Produit avec un budget modeste pour la CBS par Joe Wizan (Prime Cut, Refroidi à 99%, Audrey Rose, Dark Night of the Scarecrow, Fire in the Sky...), cette Double vie de Jennie Logan n'a certes pas la splendeur et la magnificence des œuvres hollywoodiennes citées dans cette petite chronique mais elle se défend de manière assez remarquable dans sa catégorie.

Il n'y a rien à redire à propos de l'impeccable prestation de Super Lindsay Wagner Jaimie, et ses partenaires se montrent au niveau ou à peu près.

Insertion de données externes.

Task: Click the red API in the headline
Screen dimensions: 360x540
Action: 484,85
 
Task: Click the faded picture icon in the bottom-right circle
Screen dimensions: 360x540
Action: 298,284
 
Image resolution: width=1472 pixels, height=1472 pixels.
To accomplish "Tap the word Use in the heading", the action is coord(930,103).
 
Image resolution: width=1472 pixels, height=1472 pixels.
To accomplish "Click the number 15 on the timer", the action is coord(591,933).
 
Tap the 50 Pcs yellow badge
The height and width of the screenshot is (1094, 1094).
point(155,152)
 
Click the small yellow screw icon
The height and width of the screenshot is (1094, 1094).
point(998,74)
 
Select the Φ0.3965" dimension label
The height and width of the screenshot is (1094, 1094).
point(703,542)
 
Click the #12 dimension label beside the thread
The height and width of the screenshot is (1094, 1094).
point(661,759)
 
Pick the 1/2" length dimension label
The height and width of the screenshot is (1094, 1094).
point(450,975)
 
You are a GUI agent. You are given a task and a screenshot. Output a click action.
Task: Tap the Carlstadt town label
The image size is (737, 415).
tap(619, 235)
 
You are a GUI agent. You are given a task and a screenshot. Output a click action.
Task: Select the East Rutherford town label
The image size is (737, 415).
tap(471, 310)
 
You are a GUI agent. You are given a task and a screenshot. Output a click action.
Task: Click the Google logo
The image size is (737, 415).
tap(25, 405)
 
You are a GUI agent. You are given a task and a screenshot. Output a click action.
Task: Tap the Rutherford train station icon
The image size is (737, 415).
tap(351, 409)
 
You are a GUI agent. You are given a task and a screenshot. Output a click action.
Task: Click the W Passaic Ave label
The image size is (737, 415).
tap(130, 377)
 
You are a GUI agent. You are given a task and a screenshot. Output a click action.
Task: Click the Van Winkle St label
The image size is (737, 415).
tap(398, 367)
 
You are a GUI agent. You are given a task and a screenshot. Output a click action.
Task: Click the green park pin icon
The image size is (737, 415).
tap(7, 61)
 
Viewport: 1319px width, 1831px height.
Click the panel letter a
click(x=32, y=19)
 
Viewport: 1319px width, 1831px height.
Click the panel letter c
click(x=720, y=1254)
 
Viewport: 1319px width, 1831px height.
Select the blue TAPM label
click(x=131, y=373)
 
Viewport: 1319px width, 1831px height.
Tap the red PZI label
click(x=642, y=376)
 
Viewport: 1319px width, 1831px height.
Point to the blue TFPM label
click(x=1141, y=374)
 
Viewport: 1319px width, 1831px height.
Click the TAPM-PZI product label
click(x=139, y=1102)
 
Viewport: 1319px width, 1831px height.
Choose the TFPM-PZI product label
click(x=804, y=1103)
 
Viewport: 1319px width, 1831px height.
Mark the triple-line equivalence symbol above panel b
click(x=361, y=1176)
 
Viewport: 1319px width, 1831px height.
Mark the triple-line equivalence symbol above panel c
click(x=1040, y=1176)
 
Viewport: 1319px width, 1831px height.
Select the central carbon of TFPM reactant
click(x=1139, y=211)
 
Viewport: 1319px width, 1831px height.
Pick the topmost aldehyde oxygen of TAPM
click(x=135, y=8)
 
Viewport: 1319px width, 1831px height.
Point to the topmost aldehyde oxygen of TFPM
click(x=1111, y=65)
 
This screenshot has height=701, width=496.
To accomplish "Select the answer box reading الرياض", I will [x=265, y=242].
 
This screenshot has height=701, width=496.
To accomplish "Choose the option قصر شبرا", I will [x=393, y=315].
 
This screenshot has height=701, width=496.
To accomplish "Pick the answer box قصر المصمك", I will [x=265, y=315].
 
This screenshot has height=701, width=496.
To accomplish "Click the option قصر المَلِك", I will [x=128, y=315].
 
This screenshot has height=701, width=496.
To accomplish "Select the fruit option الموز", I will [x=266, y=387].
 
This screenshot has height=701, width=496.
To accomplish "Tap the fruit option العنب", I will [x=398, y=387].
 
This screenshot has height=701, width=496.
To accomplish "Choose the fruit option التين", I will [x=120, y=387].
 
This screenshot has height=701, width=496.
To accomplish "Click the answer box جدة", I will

En premier lieu, sa rivale Linda 'Dallas' Gray (Les chiens fous) qui arbore une tête de garce comme on les aime (mais les meilleures féministes restent les hommes, à n'en pas douter) ; Plus Starsky que Hutch, Alan Feinstein est un peu moins convaincant quoique sa composition soit tout à fait honorable en mari dépassé par les événements ; quant à Dar l'invincible (Marc Singer), téléporté en 1899, il fait un putain de carnage chez ces dames du temps jadis sans même sortir son... arsenal de séduction.
Une réussite intemporelle ? Peut-être bien.